THE CURSE (said the man who was sitting in the armchair with the orange upholstery) which fell upon Jamieson was unjustified. As a husband he was kind, as a father, affectionate. He met his payroll promptly. Never once did he transgress the thin but definite line which separates good business dealing from skullduggery. It is true, he was not much given to piety nor efflorescent in the matter of good works—but nowadays, gentlemen, who is?

Jamieson's doom was not only unjustified, it was inappropriate. It was the sort of doom which ought to have been imposed on a poet or a reasonably romantic man of letters rather than on a prosperous roofing contractor. But when the second week in August turned intolerably hot and from day to day the heat increased until the city was a burning, echoing, emptiness, Jamieson took the resolution which led to his downfall. His wife was visiting her mother, the children were at camp. There was no reason why he should stay in town. He decided to spend a few days at the beach.

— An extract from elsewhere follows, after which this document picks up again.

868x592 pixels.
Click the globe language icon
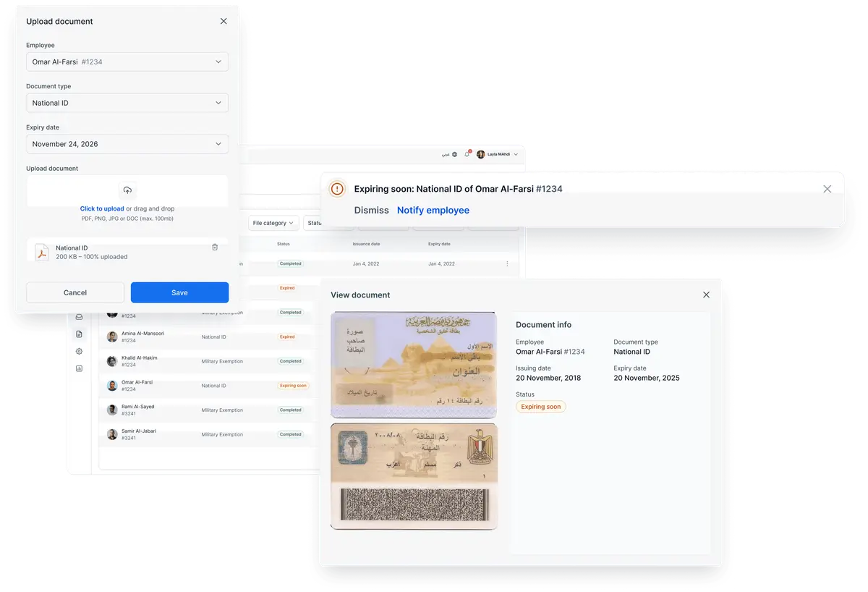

He had no reservations. Perhaps the moral of this history (the man in the orange armchair said) is always to make reservations. He tried first at the Belmont-Pierre, a de luxe hostelry surrounded by twenty-seven acres of gardens, where he and Mrs. Jamieson had always stayed before. From there, growing less choicey with every refusal, he visited eight or ten hotels, each slightly lower in the social scale than the one before. He came to rest at last in a boarding house.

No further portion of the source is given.